▸ Problem details
In the listing beneath this line, copy exactly the lines starting with the one containing "Screen dimensions: 1389x868" and going on through the one containing "At what coordinates".

▸ Information provided
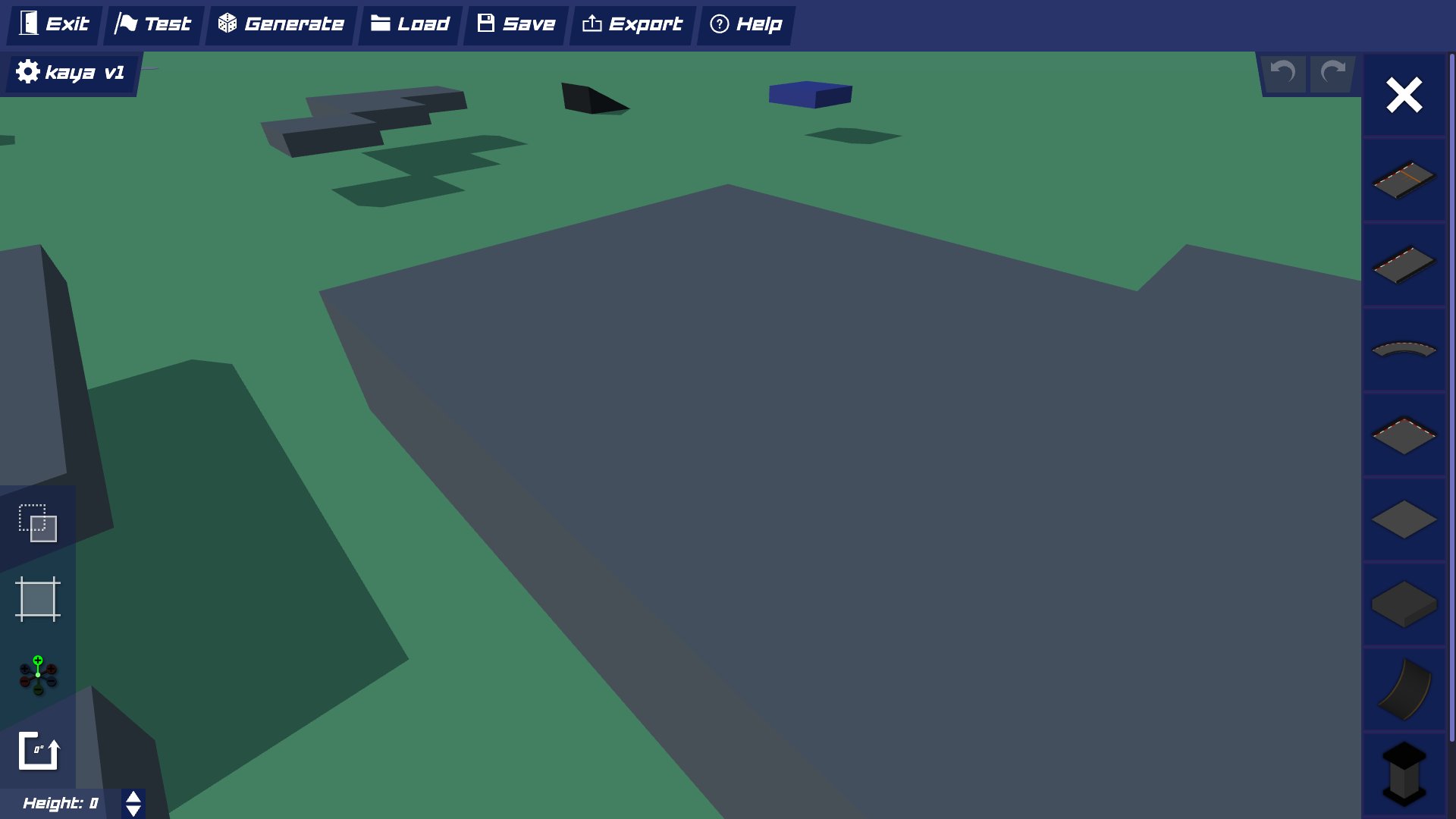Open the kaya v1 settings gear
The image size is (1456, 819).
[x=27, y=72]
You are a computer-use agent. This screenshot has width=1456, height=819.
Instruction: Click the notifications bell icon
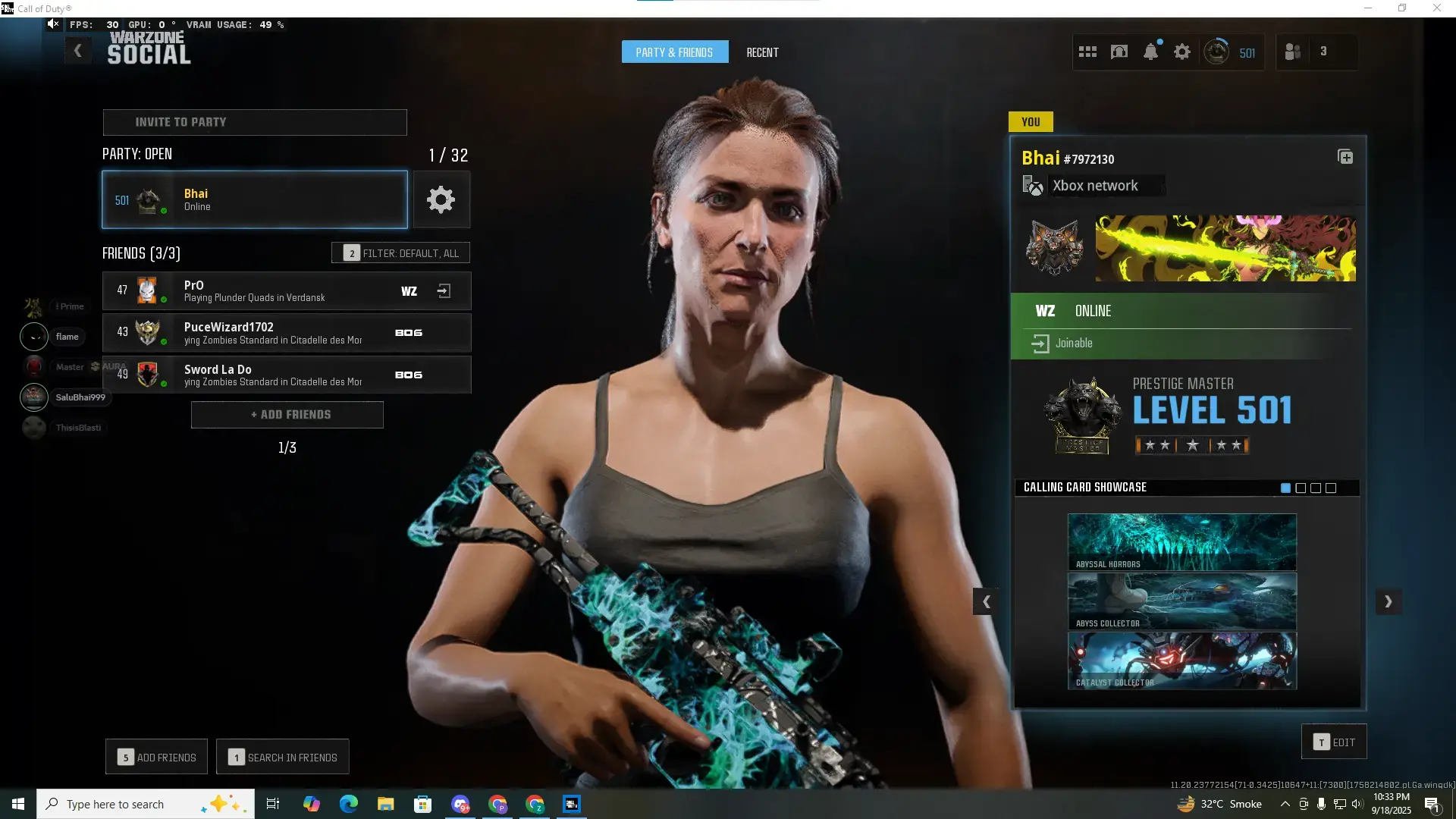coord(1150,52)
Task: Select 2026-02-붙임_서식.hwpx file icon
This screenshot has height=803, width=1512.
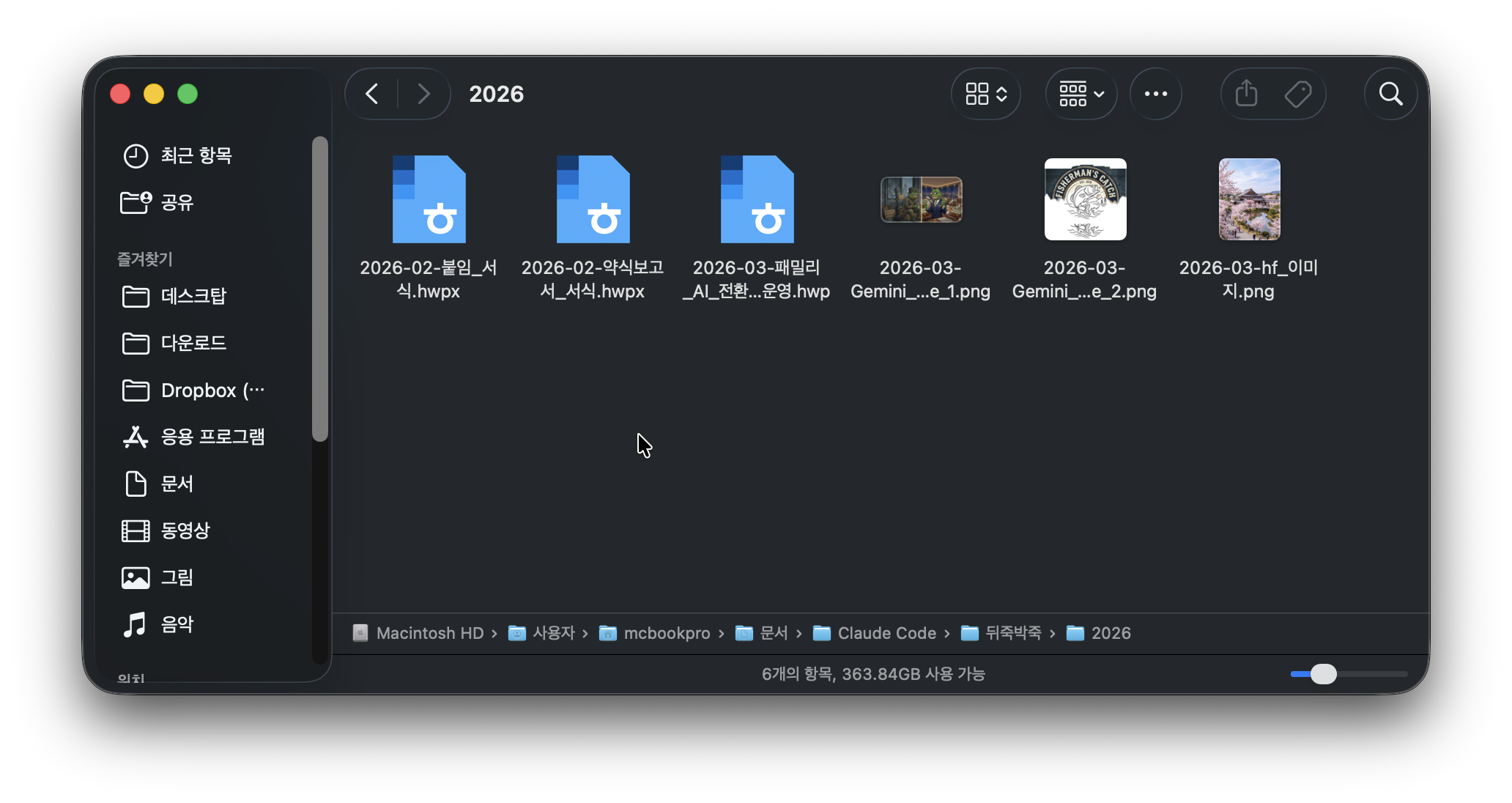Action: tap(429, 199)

==

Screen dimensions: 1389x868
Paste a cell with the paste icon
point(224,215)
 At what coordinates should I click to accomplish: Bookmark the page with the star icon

* * *

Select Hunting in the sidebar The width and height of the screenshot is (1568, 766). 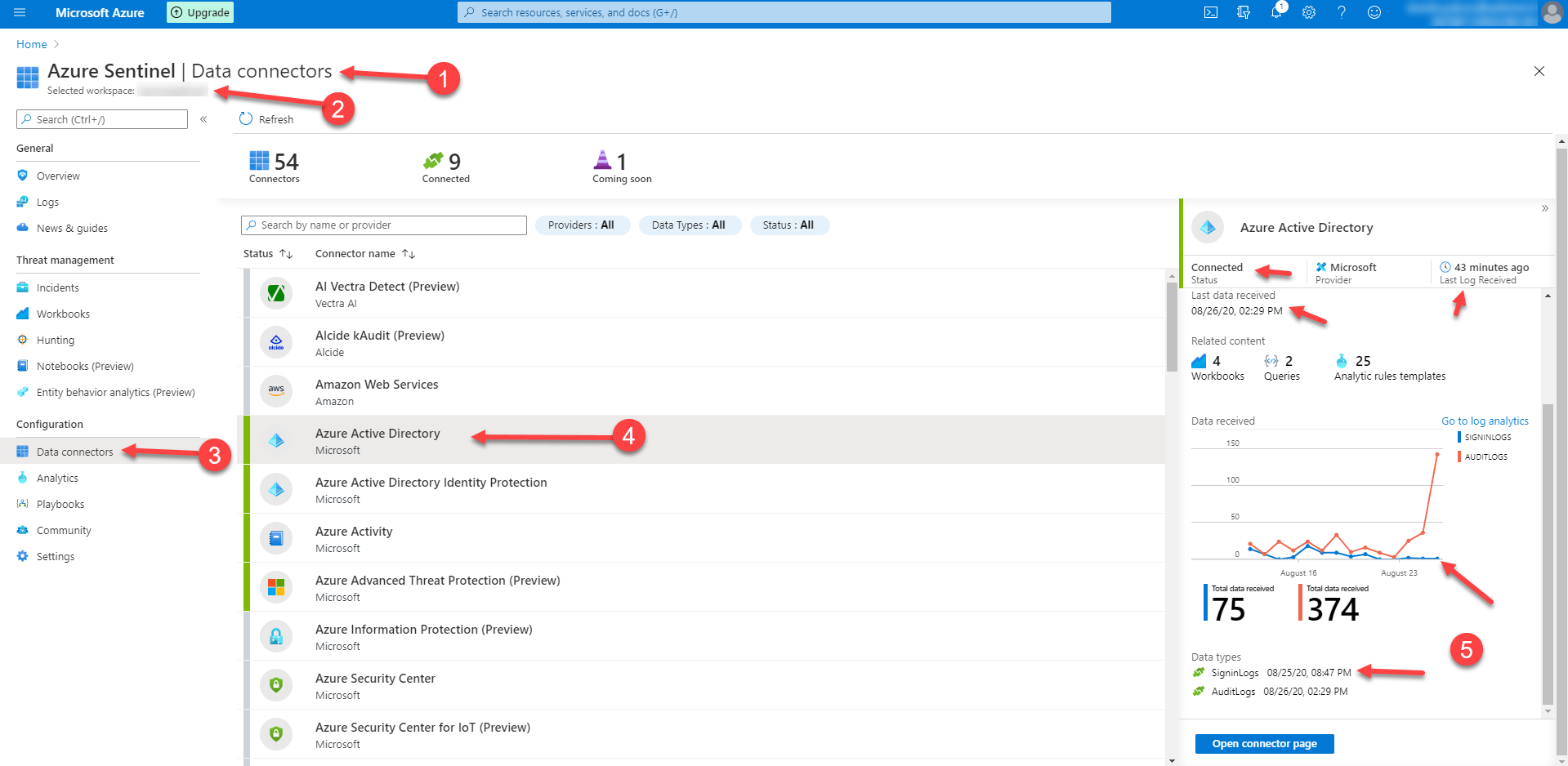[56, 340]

▸ Solution below
Screen dimensions: 1389x868
Paste a cell with the paste icon
point(224,215)
 At what coordinates should I click to accomplish: Bookmark the page with the star icon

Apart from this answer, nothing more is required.